In Nana Joan's tiny living room in a terraced house near London, the pressure is rising. It's the day before granddad Ron's funeral and everyone is nervy as they await the return of the youngest son, Jon, from the US, where he has become a successful financial trader. Things haven't worked out so well for Nana's eldest son, Jack, who has lost his job and has had to return to the family home to live with his teenage son, George, and wife, Jacqui. What future is there for them in the town he has always called home? His best mate, Tony, thinks that former foreman Jack can help make the future by standing in the council elections on a BNP ticket.
Pressure Drop is played out promenade-style on four stages, grandly described as an "installation", within a larger clinical space. The excellent cast and Billy Bragg's musical contributions lift the play with songs about a white, working-class family facing up to who they are in a changing world. Bragg offers a soundtrack to the lives of people struggling to define themselves. It's hard to dislike this amiable evening but there are few surprises, apart from Ron's devotion to reggae; and there is only one scene in the pub, where the whole thing bursts into messy, passionate life.

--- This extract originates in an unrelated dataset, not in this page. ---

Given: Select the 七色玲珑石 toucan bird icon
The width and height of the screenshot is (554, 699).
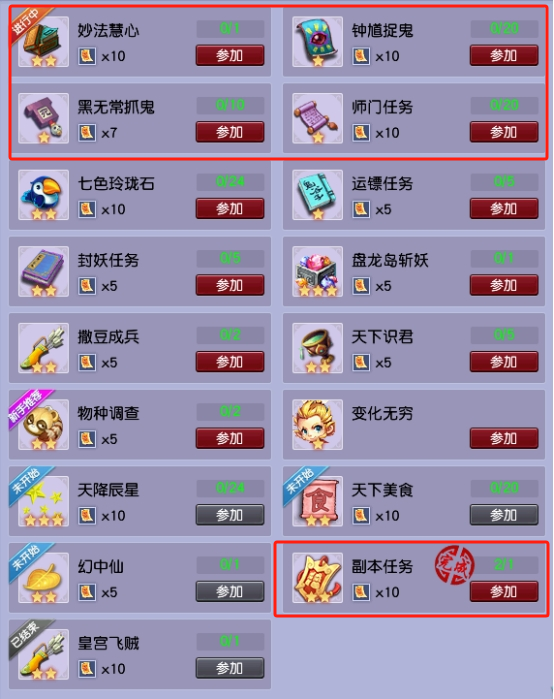Looking at the screenshot, I should 43,195.
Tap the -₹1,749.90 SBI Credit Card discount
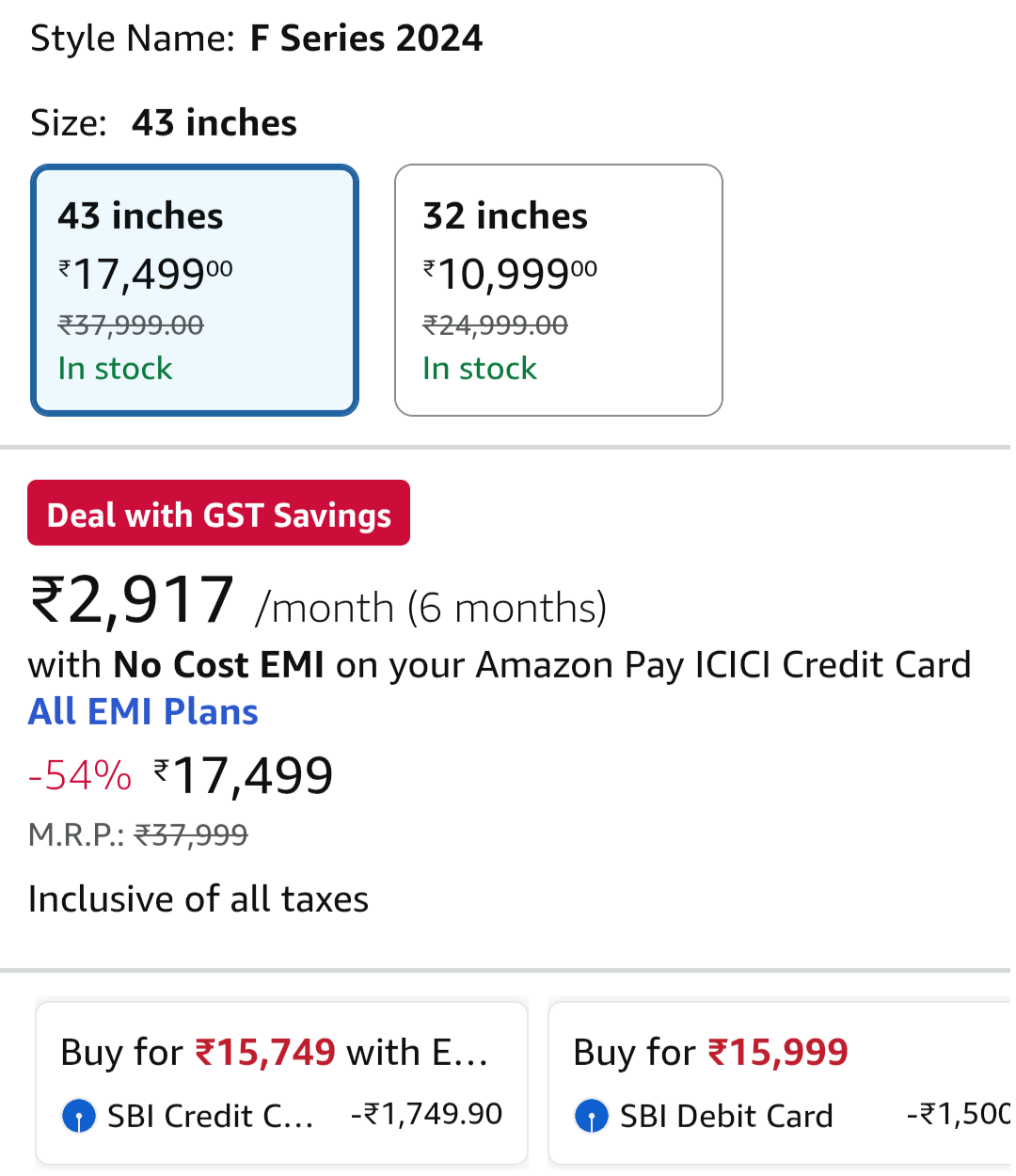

Mick Gordon's script covers all the bases but it often feels as though he is offering riffs on the nature of identity neatly tied up with a bow: Nana is losing her memory and sense of self; George is a teenager growing into a man and discovering what his inheritance might be; the others must put aside old notions of nationhood, friendship and family. With complexity sacrificed to tidiness, the show flickers but seldom flames.